Stored records:
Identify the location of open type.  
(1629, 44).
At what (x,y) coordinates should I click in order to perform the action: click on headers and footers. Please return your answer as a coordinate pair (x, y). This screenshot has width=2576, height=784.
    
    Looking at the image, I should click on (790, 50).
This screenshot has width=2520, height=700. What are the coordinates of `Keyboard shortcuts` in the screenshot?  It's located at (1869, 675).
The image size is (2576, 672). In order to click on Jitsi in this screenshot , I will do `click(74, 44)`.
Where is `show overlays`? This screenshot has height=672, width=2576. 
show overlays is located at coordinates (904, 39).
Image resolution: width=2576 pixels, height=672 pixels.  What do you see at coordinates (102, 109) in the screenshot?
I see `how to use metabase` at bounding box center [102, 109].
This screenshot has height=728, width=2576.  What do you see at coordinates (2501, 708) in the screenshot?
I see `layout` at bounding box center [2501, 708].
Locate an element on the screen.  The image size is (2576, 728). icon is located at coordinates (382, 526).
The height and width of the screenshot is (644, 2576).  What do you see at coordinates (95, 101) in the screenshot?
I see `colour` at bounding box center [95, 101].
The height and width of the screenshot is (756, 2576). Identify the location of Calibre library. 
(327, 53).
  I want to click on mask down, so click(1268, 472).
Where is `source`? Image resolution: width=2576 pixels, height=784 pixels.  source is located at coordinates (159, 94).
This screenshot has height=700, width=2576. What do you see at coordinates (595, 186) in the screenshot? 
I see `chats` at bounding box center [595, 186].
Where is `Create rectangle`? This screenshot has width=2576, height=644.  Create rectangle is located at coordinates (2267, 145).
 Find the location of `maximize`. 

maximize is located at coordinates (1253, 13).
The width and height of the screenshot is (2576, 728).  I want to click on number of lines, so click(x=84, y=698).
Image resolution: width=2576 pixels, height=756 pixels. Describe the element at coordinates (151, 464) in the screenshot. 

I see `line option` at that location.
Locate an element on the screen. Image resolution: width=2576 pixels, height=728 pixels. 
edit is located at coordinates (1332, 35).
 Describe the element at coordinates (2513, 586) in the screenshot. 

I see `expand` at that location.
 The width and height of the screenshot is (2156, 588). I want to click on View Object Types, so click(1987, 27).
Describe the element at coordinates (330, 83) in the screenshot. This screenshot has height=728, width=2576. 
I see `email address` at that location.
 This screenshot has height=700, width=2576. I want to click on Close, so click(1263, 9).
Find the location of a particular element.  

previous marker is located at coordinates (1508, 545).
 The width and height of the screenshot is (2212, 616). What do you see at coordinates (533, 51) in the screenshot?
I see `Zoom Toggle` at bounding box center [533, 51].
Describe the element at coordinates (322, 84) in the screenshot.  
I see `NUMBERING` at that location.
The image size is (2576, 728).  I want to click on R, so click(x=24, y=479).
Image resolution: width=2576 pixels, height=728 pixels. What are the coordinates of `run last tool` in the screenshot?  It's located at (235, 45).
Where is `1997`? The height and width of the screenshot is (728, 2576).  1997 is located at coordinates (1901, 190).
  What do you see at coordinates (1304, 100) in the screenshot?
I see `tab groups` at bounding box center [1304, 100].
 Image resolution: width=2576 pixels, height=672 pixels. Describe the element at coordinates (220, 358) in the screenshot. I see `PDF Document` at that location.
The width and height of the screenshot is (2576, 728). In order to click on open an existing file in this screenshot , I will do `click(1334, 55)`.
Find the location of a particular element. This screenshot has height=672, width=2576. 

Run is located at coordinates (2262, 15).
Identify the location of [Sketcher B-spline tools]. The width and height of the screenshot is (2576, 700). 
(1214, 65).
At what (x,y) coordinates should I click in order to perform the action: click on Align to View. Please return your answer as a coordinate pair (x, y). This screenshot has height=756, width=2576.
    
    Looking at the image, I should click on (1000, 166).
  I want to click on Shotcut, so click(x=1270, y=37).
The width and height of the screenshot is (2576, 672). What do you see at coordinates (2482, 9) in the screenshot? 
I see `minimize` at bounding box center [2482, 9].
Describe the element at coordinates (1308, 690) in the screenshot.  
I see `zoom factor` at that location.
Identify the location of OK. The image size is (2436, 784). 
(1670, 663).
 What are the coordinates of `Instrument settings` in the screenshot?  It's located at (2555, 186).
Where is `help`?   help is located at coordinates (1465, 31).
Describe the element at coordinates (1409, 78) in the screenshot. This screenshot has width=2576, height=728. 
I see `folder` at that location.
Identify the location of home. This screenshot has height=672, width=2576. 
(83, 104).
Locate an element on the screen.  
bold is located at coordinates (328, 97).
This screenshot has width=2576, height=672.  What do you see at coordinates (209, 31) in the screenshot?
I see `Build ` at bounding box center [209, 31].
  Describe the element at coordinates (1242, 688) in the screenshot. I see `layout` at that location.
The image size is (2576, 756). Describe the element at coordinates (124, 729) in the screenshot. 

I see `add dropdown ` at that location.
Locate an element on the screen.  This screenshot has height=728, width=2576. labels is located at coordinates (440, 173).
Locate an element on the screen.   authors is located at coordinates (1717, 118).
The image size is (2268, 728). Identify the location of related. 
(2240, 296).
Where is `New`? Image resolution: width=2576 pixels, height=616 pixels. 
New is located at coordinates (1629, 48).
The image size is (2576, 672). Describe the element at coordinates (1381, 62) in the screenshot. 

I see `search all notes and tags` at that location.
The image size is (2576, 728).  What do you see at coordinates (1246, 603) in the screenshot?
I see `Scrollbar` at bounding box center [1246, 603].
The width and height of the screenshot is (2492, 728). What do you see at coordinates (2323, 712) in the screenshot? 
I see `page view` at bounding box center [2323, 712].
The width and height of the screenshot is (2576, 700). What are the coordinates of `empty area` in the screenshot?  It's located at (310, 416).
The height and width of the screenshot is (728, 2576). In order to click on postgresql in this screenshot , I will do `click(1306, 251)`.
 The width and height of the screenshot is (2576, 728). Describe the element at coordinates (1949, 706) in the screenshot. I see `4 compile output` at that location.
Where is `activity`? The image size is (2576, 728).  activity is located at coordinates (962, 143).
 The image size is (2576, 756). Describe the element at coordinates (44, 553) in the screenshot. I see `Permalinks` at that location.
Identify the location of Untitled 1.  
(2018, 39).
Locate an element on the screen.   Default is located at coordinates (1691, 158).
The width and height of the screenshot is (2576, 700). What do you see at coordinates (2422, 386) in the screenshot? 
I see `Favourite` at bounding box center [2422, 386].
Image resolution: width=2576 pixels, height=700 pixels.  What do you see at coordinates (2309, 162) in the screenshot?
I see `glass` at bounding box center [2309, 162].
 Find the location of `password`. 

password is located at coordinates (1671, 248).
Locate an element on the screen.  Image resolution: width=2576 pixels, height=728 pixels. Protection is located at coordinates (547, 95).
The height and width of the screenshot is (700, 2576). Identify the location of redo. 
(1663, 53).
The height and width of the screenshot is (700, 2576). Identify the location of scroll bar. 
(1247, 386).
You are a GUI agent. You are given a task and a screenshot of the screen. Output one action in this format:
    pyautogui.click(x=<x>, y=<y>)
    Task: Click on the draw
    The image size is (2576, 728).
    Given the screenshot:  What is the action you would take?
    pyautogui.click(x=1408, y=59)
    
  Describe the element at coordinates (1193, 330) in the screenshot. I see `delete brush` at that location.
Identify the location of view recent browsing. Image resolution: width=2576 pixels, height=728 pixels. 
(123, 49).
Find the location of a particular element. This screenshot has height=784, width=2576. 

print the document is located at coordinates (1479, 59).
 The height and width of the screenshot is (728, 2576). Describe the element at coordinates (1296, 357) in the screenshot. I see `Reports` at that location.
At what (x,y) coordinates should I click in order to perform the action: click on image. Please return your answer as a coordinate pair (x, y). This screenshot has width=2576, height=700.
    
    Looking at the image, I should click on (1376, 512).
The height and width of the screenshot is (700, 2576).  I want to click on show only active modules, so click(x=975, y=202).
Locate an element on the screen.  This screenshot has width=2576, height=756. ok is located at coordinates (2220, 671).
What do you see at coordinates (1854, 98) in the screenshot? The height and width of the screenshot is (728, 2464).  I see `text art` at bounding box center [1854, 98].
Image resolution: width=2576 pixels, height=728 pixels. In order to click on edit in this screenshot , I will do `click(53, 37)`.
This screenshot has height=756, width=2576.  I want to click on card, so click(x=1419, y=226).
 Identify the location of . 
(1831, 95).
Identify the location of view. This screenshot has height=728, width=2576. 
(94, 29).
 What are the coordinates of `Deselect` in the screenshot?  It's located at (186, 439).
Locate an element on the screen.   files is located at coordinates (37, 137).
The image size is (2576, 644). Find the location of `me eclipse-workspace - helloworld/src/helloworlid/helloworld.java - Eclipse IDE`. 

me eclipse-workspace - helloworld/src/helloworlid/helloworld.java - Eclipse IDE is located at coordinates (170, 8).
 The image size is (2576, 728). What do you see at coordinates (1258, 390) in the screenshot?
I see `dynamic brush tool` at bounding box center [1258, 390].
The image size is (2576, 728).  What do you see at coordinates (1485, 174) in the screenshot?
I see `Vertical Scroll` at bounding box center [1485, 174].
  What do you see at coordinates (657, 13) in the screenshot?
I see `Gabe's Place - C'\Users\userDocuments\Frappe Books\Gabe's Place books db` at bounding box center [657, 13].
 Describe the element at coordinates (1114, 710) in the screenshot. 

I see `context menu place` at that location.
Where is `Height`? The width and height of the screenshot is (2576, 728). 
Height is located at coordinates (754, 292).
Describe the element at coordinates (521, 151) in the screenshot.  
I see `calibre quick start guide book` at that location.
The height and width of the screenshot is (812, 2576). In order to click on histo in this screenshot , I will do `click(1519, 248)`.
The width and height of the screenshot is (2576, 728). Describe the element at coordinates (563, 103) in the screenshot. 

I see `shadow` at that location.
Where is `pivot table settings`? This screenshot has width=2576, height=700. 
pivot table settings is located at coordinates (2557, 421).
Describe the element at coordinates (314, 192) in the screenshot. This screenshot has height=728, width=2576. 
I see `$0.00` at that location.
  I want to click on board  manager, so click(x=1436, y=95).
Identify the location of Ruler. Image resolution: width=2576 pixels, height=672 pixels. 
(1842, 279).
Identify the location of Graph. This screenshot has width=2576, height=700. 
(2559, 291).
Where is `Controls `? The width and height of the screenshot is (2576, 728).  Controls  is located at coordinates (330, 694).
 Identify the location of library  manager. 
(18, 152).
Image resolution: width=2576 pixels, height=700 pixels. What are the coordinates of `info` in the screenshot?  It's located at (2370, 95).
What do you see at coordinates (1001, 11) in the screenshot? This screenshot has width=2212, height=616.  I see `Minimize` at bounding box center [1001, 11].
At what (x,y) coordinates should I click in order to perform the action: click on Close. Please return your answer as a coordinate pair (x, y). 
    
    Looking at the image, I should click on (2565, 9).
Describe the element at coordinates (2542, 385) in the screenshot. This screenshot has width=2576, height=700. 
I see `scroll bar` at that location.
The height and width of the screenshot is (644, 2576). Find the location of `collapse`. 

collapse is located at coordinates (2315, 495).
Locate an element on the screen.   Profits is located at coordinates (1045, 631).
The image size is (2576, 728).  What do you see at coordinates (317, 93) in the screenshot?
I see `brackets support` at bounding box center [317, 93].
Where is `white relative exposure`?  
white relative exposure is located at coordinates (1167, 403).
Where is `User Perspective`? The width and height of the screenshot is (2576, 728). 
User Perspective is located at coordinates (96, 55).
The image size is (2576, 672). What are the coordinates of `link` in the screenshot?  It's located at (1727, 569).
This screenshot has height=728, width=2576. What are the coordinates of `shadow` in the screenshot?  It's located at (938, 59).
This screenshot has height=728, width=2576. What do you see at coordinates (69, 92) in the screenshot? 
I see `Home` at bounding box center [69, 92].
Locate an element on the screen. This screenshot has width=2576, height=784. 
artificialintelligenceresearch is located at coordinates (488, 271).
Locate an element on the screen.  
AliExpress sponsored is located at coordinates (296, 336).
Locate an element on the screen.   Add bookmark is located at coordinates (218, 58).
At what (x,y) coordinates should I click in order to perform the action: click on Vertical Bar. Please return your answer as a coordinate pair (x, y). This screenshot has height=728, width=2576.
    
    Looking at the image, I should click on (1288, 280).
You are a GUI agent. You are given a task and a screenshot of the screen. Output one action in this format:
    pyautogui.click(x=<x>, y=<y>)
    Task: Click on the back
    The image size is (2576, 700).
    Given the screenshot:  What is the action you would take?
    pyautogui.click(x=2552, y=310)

* _SET PROBLEM_:
Reproduce the material starting with the line that contains "at (186, 439)." and ending once you reach the line that contains "coordinates (37, 137).", taking in both of those lines.

* _SOLUTION FOR THIS TASK_:
 What are the coordinates of `Deselect` in the screenshot?  It's located at (186, 439).
Locate an element on the screen.   files is located at coordinates (37, 137).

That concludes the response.